The elevator opened and Mifune got in. We bowed politely to each other. I looked pleadingly into his eyes. “You
must
tell me,” I said. “I need to know.”
But he shook his head; then the doors closed and he was wafted away from me, up to heaven, which was the way I had always thought of the Castello Pirata’s gardens. Leaving me alone to spend a long restless night alone, wondering about the black-haired woman Jon-Boy had loved.
I was up before dawn and in the Amalfi parking lot promptly at seven the next morning, waiting for my chicken delivery. I paced around, sniffing the morning air like a pointer, enjoying its cool freshness before the noontime heat. At ten past seven I consulted my watch. It was late, but I thought perhaps they’d had trouble rounding up the chickens. By seven-fifteen I was pacing, wondering whether the signora with the great smile and astute bargaining power had misunderstood me. Or I her? Had she mentioned some other day? No, I was sure it was this morning. But what if she’d meant next week? What else might she have misunderstood? What if she showed up with five
dead
chickens, ready to be plucked and put in the oven? My thoughts were running wild, but just then a shabby dirt-spattered truck chugged into the lot and an old man with a lined brown face in bright blue overalls and a flat cap got out.

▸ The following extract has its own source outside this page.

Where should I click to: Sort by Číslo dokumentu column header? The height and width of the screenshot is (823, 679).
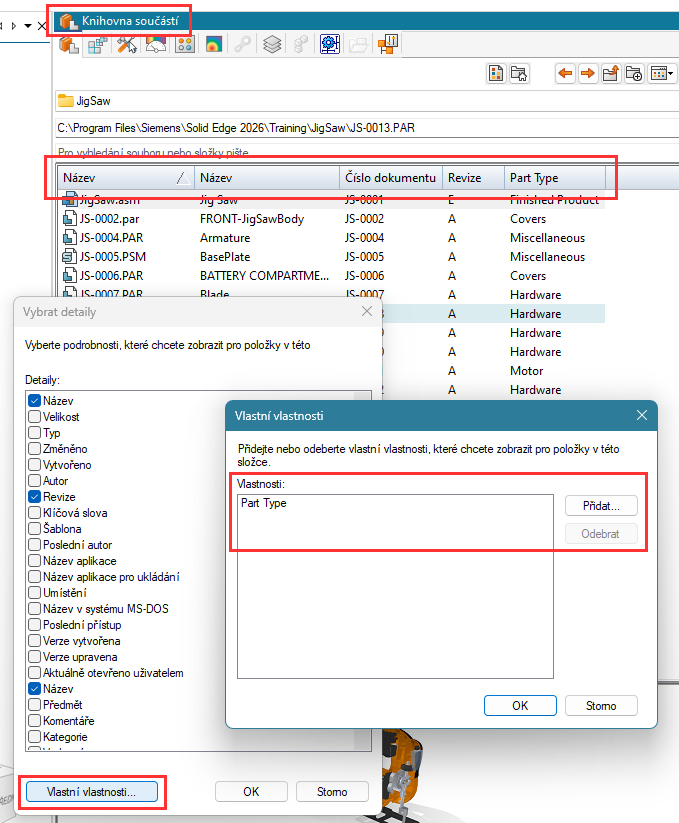(x=390, y=178)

I heard a great clucking coming from the back of the truck and ran toward him “Signore, signore, it is I who bought the chickens,” I called, smiling.
“Sì, sì, signora.”
He shook my hand briefly. His was crusty and hard, a farmer’s hand. “Where is your truck?” he asked. I waved a hand at my little Fiat and saw his brows raise to meet his cap.
“I thought we could put them in the backseat,” I said,
though truthfully I hadn’t even considered the problem of getting four hens and a rooster home. Muttering under his breath, he said
“Va bene, va bene”
and plucked a couple of chickens from the back. He tucked them, squawking loudly, under his arms and headed for my car.
I followed him, panicked. I’d expected they would come in a nice neat crate, and now I was going to have to share the ride home with, quite literally, a bunch of free-range chickens!
“Wait! Wait!” I called, running after him, but he already had the door open and the chickens inside. He slammed the door and they stared at me through the window, obviously as surprised as I was by this turn of events. As if in protest, they turned up their tail feathers and deposited neat little greenish piles on my car seat.